It’s no secret that the COVID-19 pandemic has damaged the American and global economies, more specifically the stock and bond markets. All major stock indexes have plummeted in points as investors continue to have less and less confidence in the markets.
Confidence in the stock market is key — it has a major role in dictating the performance of the markets. The lack of confidence among investors leads to investors wanting to sell their stock, but few, if any, are going to buy it. This further decreases stock prices because of supply and demand — a key principle in all economics.
When nobody wants to buy stocks anymore, the demand is gone, and values plummet.
Corporations and investors know that stocks can drop and rise in value; they’re somewhat prepared for a stock market decline. As a solution, they balance their portfolios with bonds, which are loans given by the investor to a company, bank, or the government, both on the local and federal level. These loans are paid back to the investor with a small interest rate after a certain period of time, called a maturity, netting the investor a small profit.

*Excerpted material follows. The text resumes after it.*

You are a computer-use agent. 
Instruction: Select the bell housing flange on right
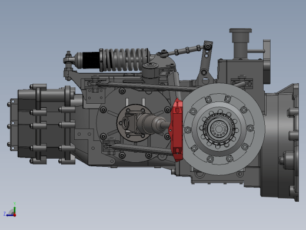click(x=295, y=143)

Bonds with longer maturities, like 10-30 years, are usually more secure. Bonds are low-return, low-risk investments, as opposed to stocks, which are high-risk and high-return. Because of the business shutdowns and general lack of money circulating in America, lots of major corporations have begun selling bonds prematurely, for even smaller profits, just to stay afloat. This has caused these seemingly rock-solid bonds to also drop in value, causing losses among investors.

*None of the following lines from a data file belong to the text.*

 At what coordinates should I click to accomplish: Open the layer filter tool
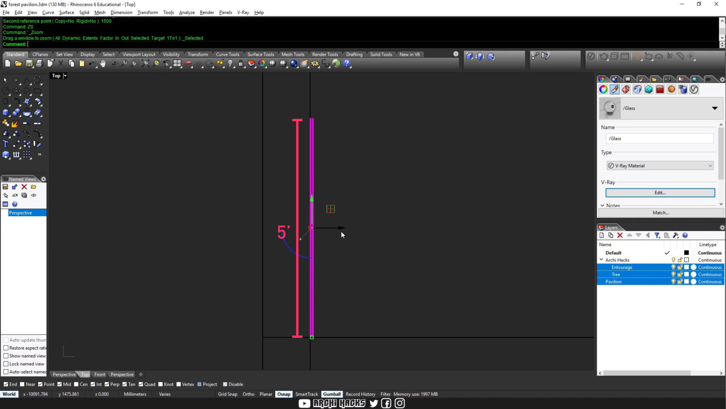[657, 235]
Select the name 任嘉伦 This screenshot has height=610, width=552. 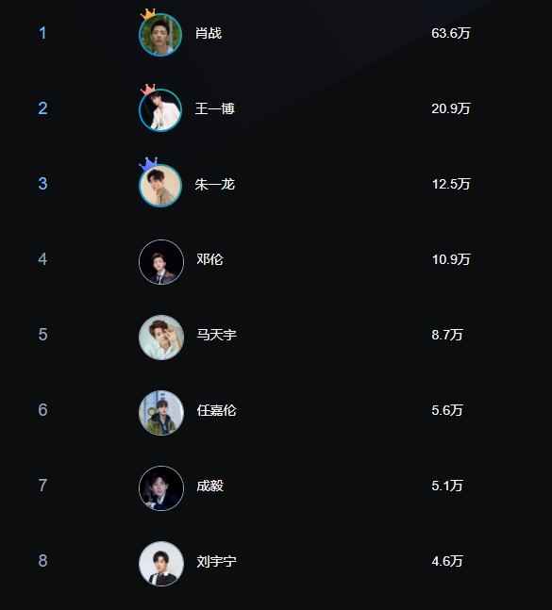tap(216, 410)
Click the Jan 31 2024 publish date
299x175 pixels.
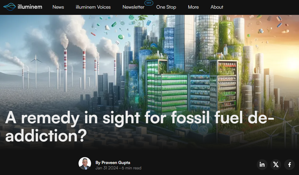(x=107, y=168)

Bonds dropping is a sign of an extremely unstable economy and panic among corporations and investors. Investors have no confidence in the markets, but why?
The COVID-19 pandemic has caused businesses to shut down, from billion-dollar airlines to barber shops. Massive layoffs from businesses have been common — large and small businesses currently just can’t afford to have lots of workers.
The stock market has lost 20% of its total value in 21 days, faster than the Great Depression of 1929, and 10 times faster than the Great Recession of 2008.The Federal Reserve has slashed interest rates on loans like mortgages and credit from 0% to .25%, and President Trump recently signed a $2T stimulus bill to inject the economy with money in an effort to stop the failing markets.
The stock markets have been following an up-and-down pattern: dropping significantly one day and rebounding the next. However, as unemployment rates continue to skyrocket, and confidence is replaced with fear, it seems that a 2008-like recession is coming, and it could very well be much, much worse.